E o que a proposta do Senado modifica?
Eli – Ela afeta não só a saúde, mas também a previdência e assistência social. Desde 1994 o Congresso aprova por cinco anos a DRU. Então recai sobre o orçamento da seguridade social, que é constituído da contribuição sobre a folha do salário e do Cofins, esse orçamento era descontado em 20% para o tesouro utilizar em qualquer atividade. O problema principal que essa PEC trás. Hoje várias forças políticas pela quebra do conceito constitucional de vinculação de receitas a despesas sociais. Essa PEC relaxa a ideia de que tem de ter o investimento mínimo.
Quanto o SUS de saúde pode perder com a aprovação?

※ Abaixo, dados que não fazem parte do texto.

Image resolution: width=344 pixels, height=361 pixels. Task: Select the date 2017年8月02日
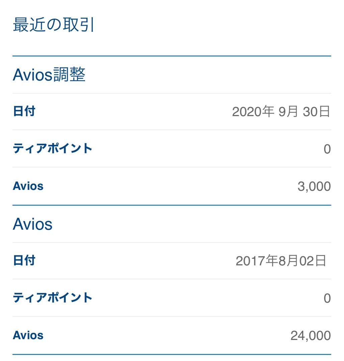tap(281, 261)
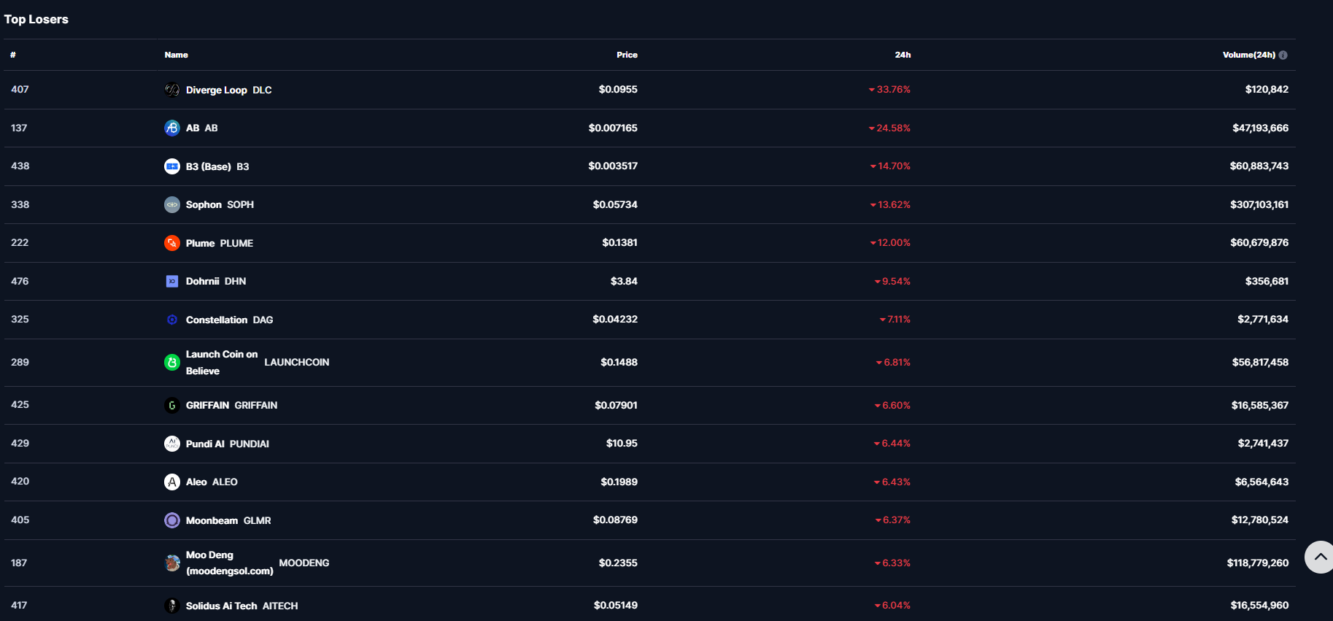Open the Pundi AI coin link

227,444
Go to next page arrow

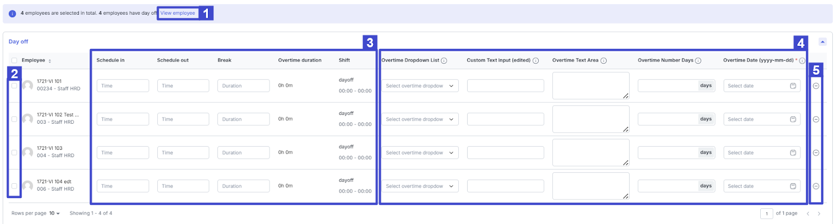tap(819, 213)
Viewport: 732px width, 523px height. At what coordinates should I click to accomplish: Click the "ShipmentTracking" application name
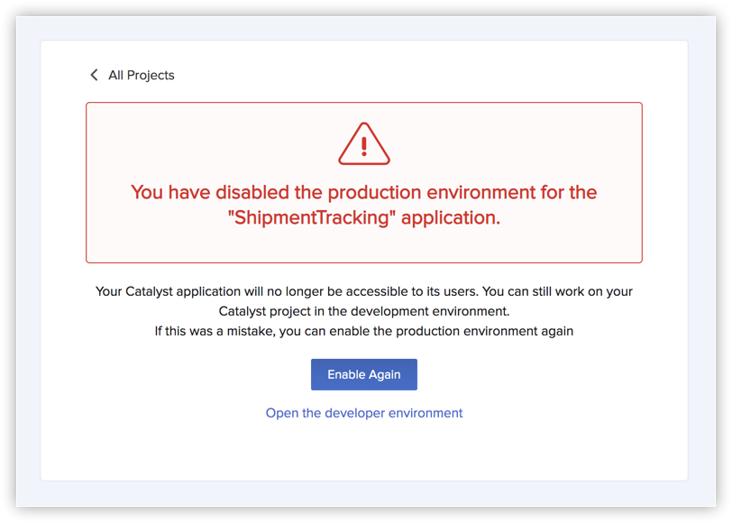coord(312,217)
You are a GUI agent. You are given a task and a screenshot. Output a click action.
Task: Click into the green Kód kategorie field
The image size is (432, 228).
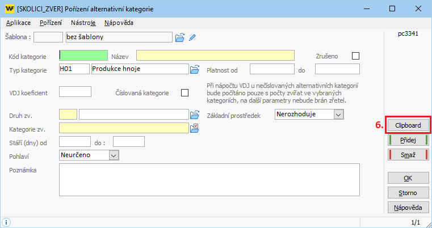click(x=83, y=55)
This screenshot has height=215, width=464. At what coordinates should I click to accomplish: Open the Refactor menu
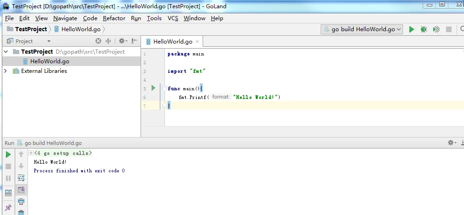tap(114, 18)
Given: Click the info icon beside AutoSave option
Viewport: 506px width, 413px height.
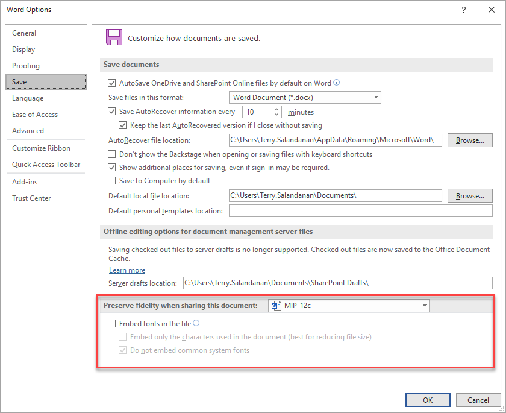Looking at the screenshot, I should pyautogui.click(x=337, y=83).
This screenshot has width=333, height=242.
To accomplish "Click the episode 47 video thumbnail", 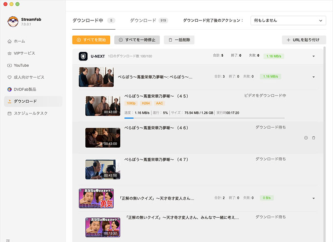I will [103, 169].

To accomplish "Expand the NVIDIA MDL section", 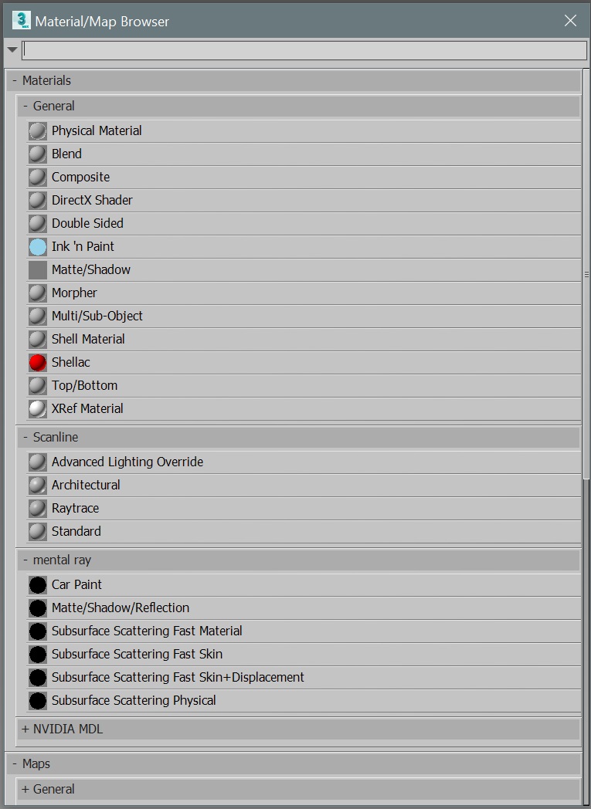I will pyautogui.click(x=25, y=729).
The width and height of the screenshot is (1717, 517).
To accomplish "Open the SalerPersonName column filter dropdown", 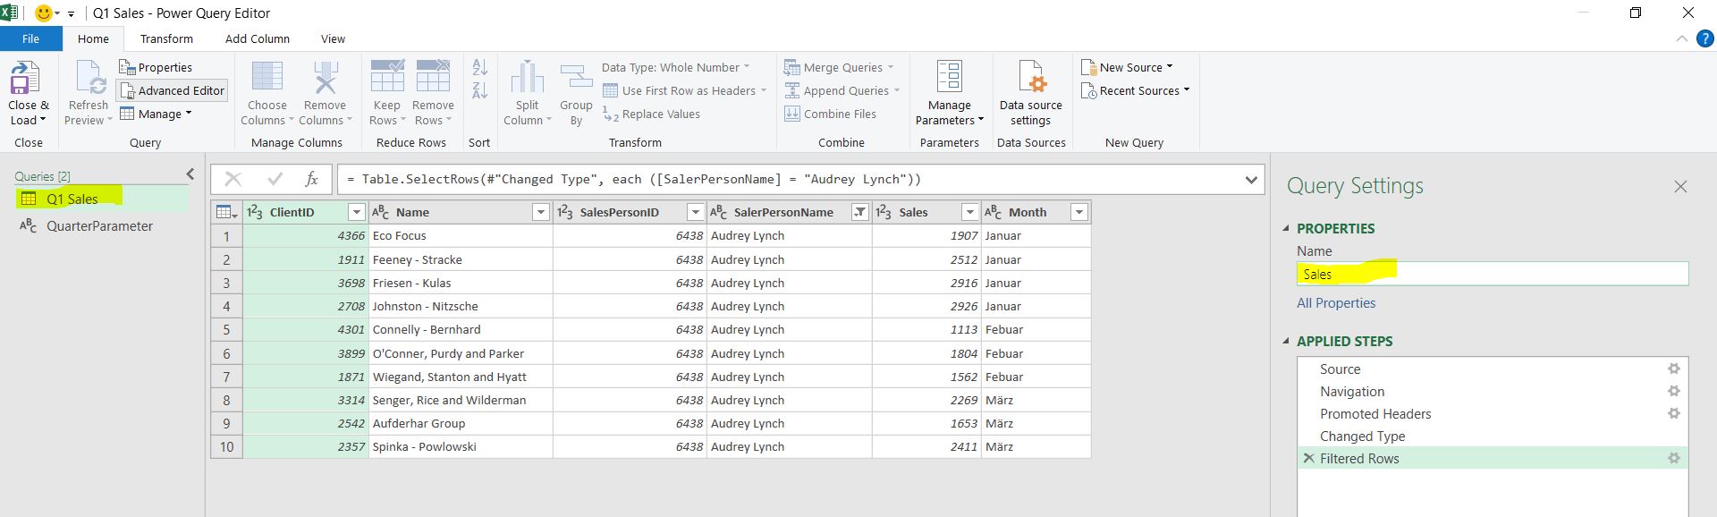I will pos(859,212).
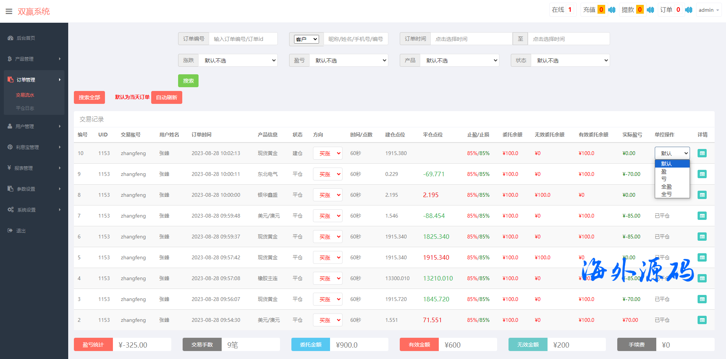726x359 pixels.
Task: Open details icon for order 7
Action: [702, 216]
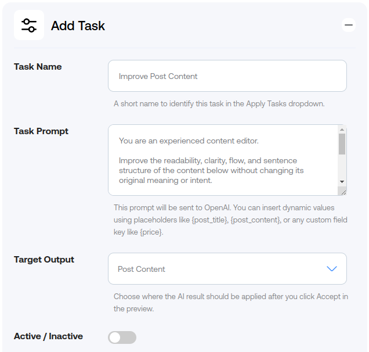Click the Task Prompt scrollbar thumb
This screenshot has height=352, width=369.
[x=342, y=144]
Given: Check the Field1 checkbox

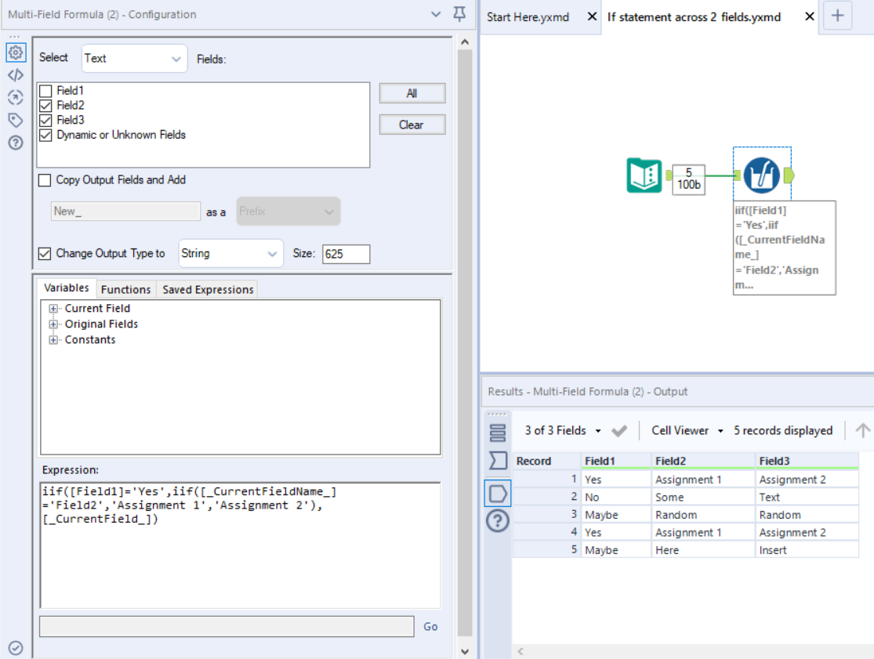Looking at the screenshot, I should [x=46, y=91].
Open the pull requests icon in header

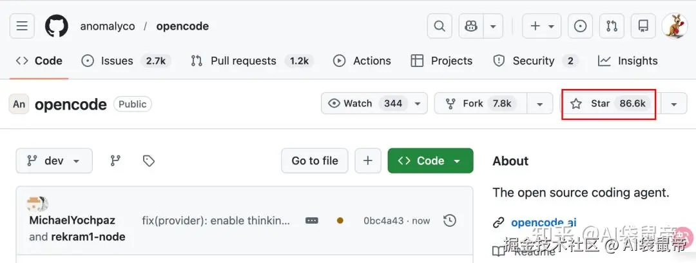pyautogui.click(x=612, y=26)
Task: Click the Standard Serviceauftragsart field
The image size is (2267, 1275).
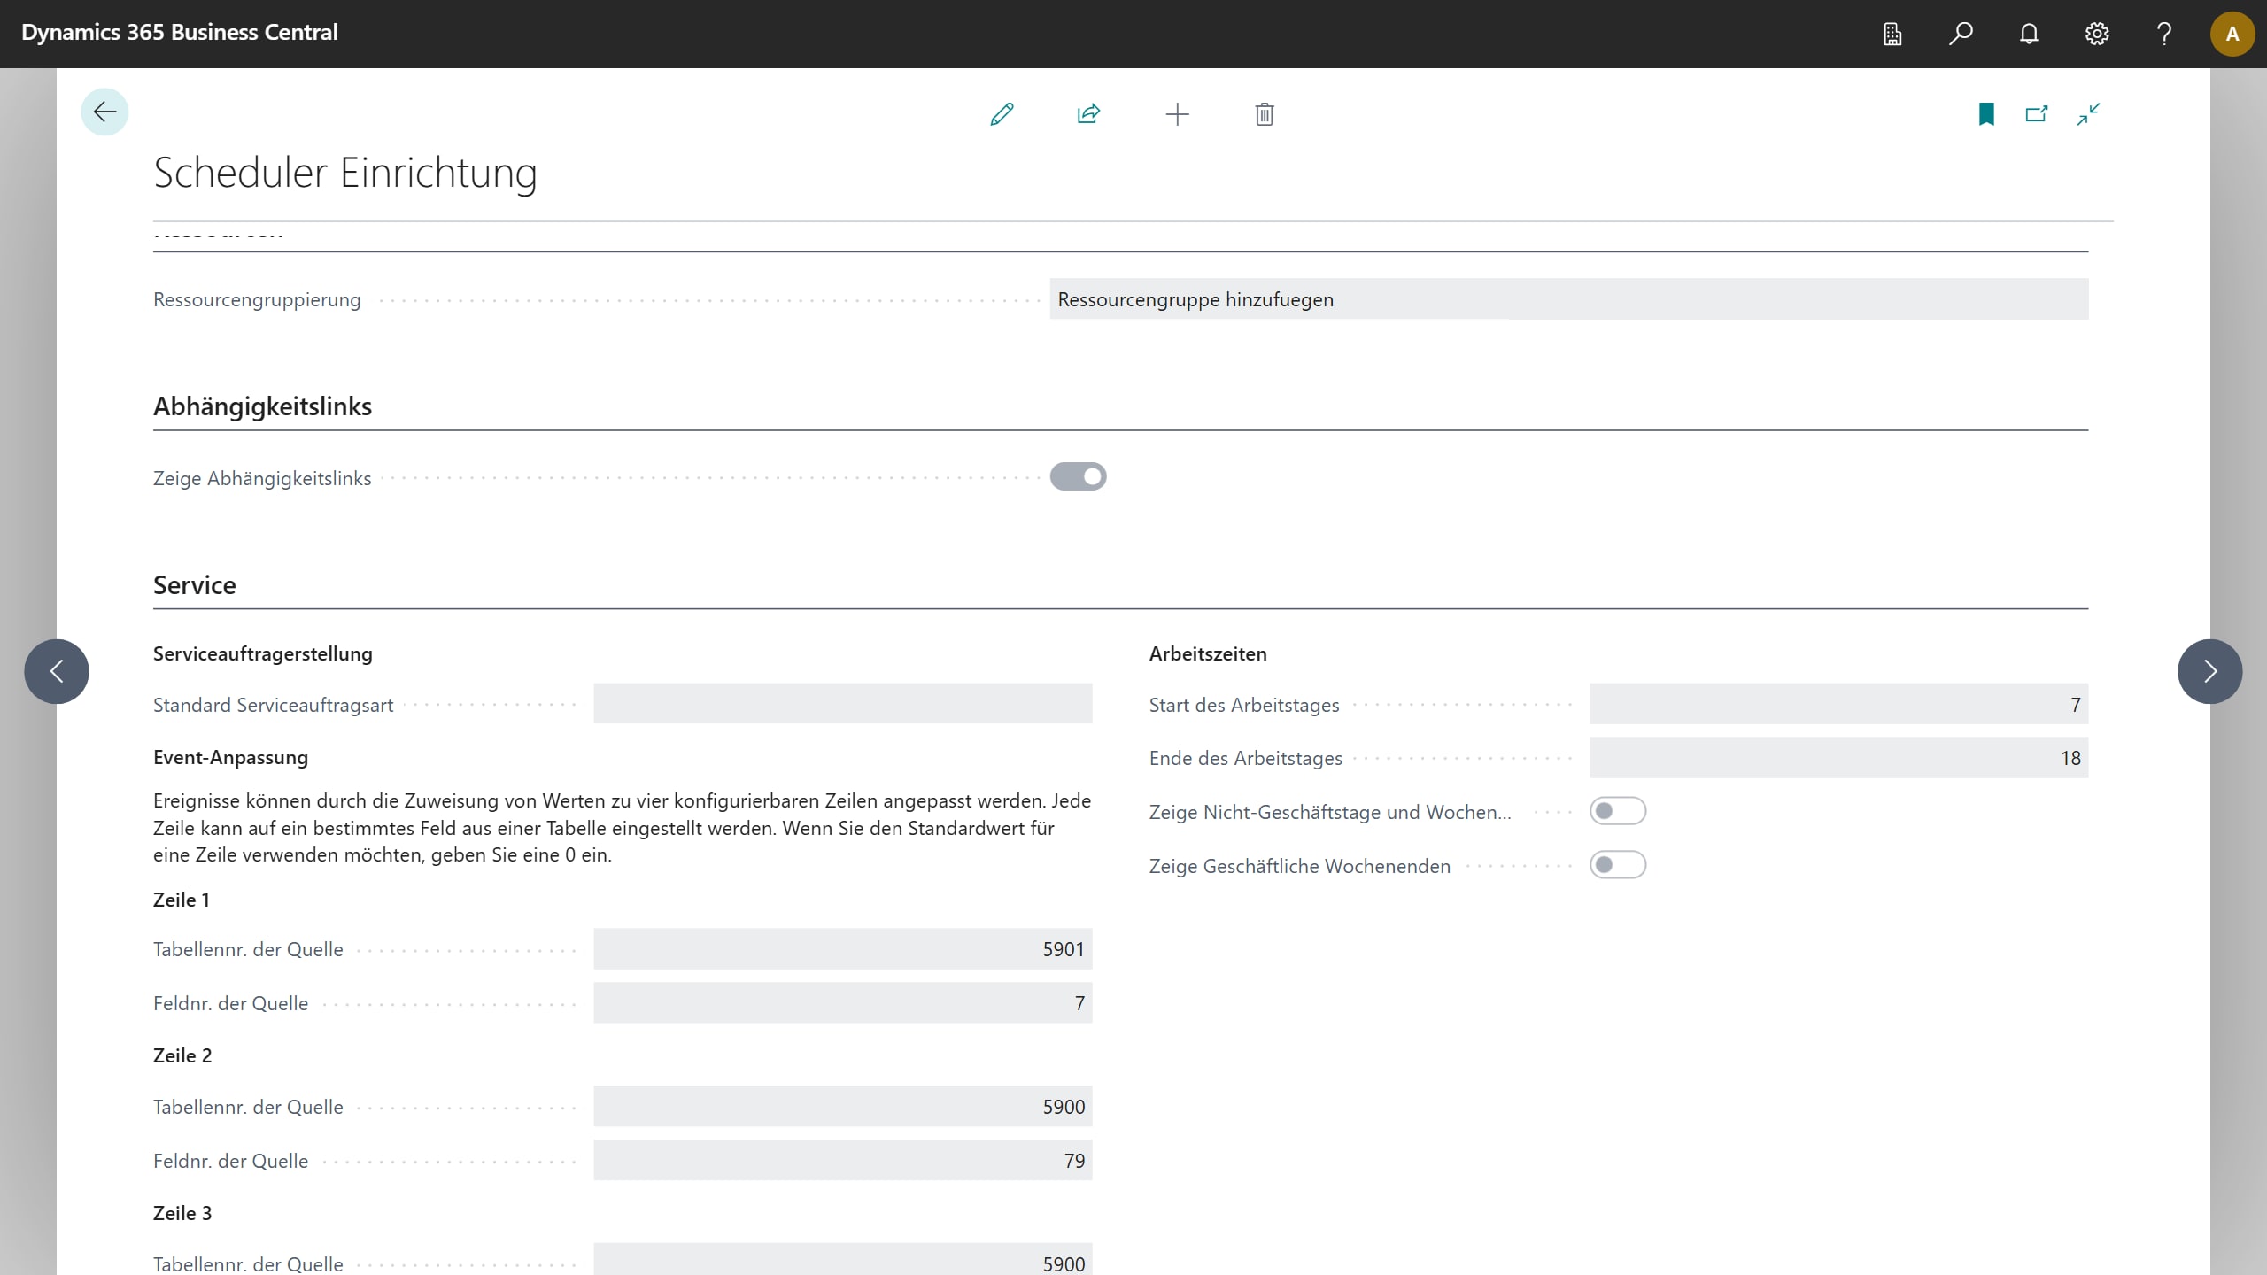Action: [842, 704]
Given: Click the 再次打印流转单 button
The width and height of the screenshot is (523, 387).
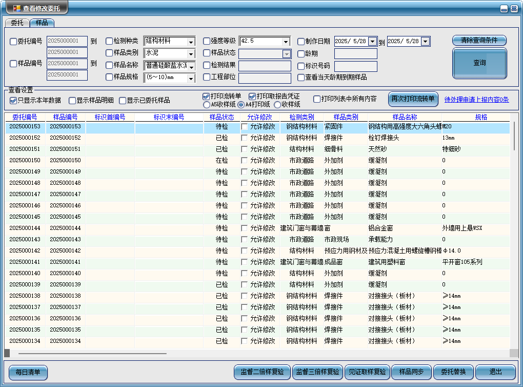Looking at the screenshot, I should coord(413,99).
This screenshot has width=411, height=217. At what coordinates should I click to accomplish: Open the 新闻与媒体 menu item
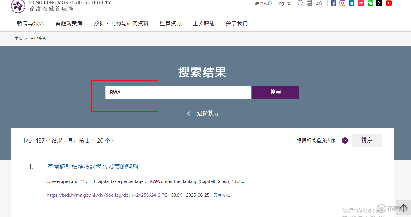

Eli – O investimento dos três entes hoje é em torno de R$ 250 bilhões, a nossa estimativa é que os 20% representam R$ 19, bilhões dos estados e R$ 30 bilhões dos municípios que deixariam de ser investidos, e mais R$ 26,6 bilhões do governo federal. Então nossa perspectiva é que a saúde perca em torno de R$ 80 bilhões da saúde.
Qual a estratégia para barrar o projeto?
Eli – Hoje (sexta) já tivemos a notícia que a PEC ia ser votada, mas foi retirada. Vamos lutar e seguir a campanha e pressão junto aos senadores para não aprovar o projeto.